(DATA FOR ANALYSIS)
%%

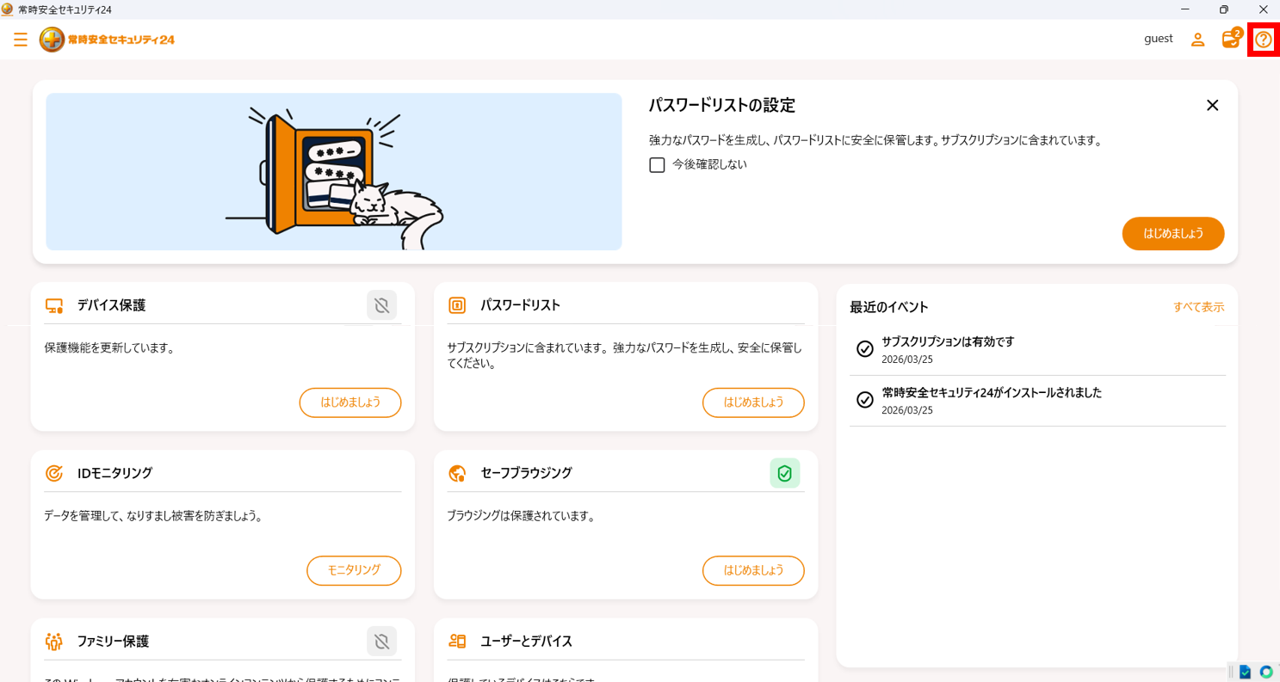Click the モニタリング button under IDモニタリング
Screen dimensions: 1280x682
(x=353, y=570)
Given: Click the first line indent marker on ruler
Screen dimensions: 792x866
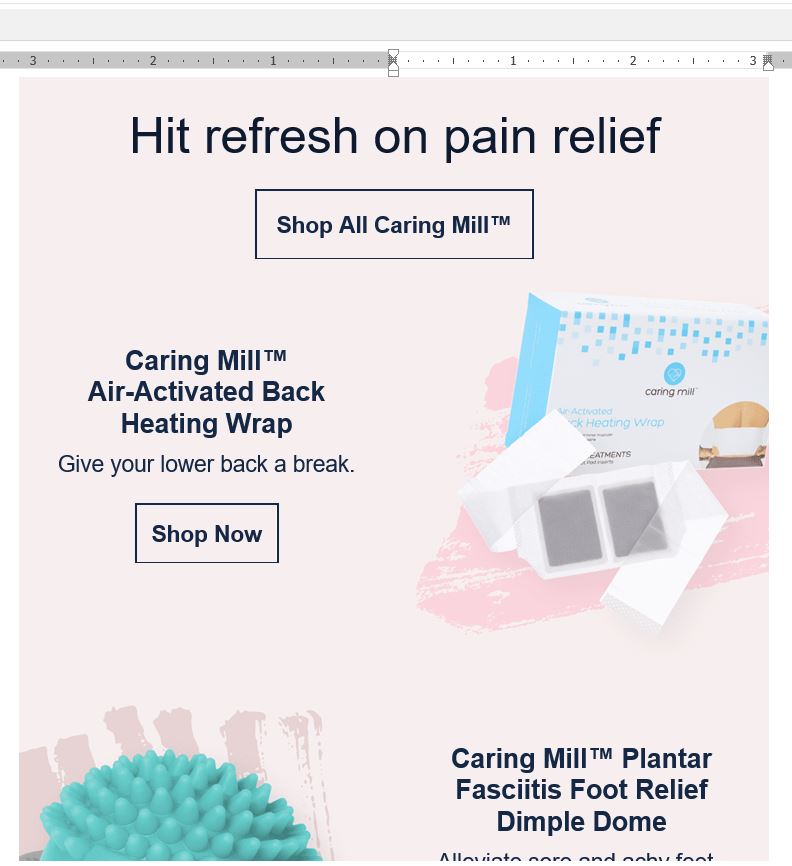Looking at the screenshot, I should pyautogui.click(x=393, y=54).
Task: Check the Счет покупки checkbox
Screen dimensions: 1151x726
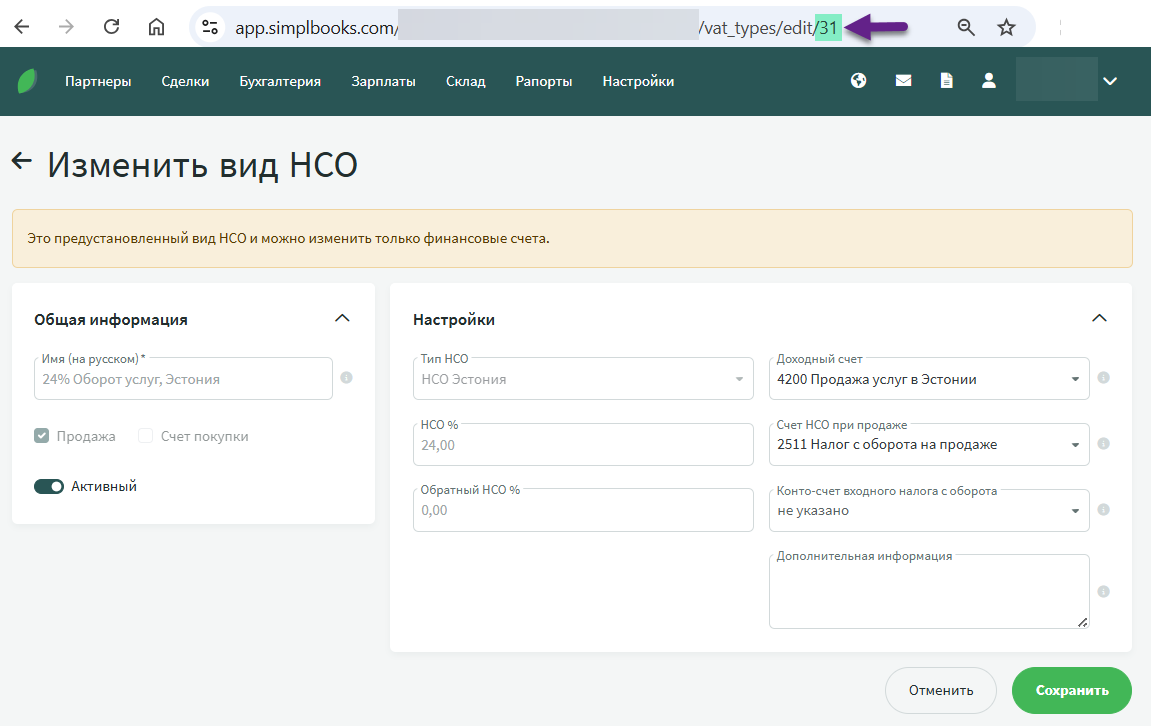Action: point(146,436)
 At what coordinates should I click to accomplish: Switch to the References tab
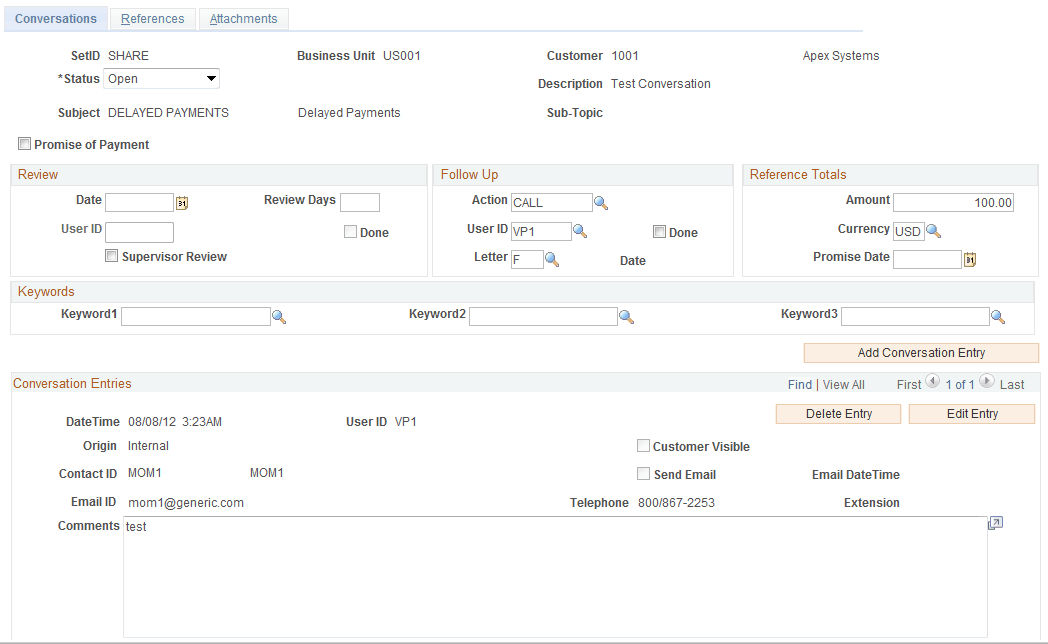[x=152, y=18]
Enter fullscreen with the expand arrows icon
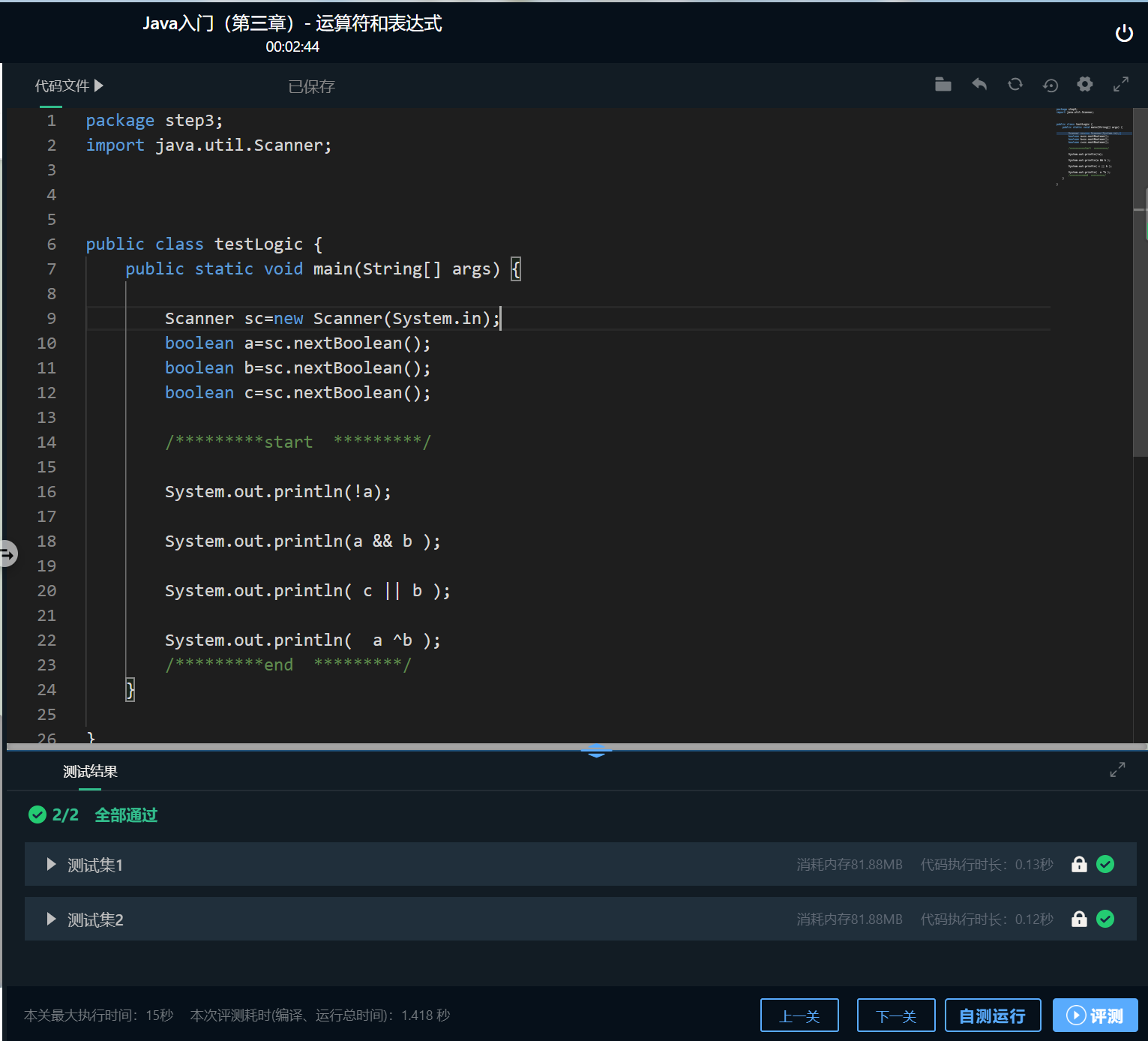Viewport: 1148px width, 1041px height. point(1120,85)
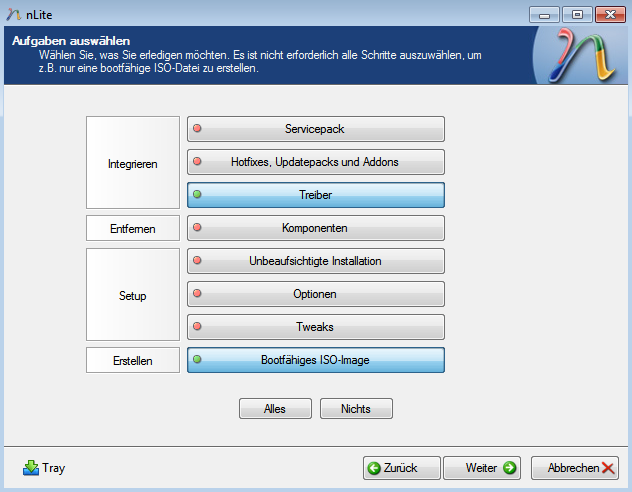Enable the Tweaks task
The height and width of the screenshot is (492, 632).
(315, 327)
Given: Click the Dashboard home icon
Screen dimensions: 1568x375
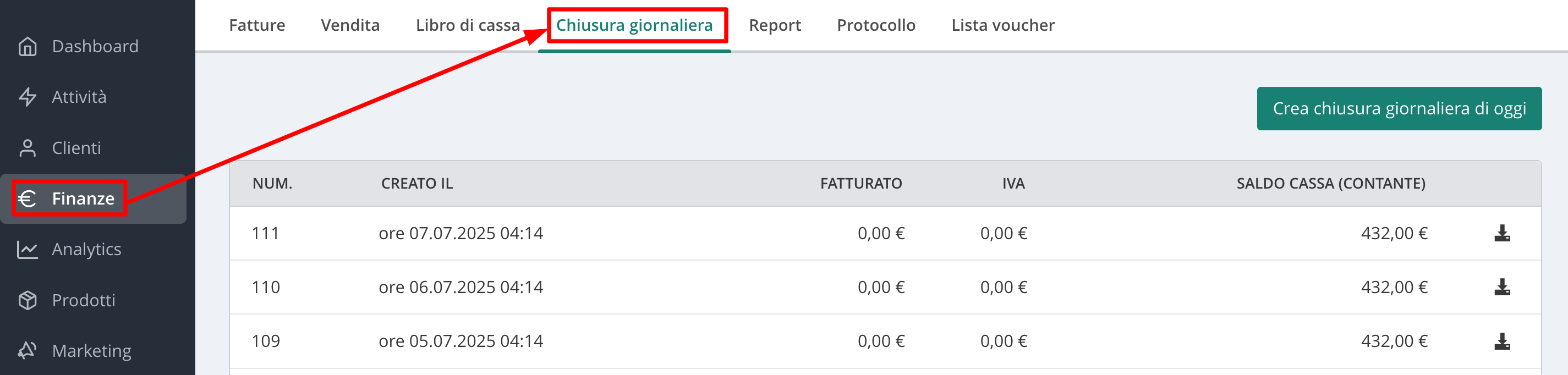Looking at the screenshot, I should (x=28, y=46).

%%

(TASK) Restate exactly the lines that start at the "Given: Click the Dashboard home icon" line and end with the last line of the material above, leaving out the pictures.

(EXERCISE OUTPUT)
Given: Click the Dashboard home icon
Screen dimensions: 1568x375
Looking at the screenshot, I should (x=28, y=46).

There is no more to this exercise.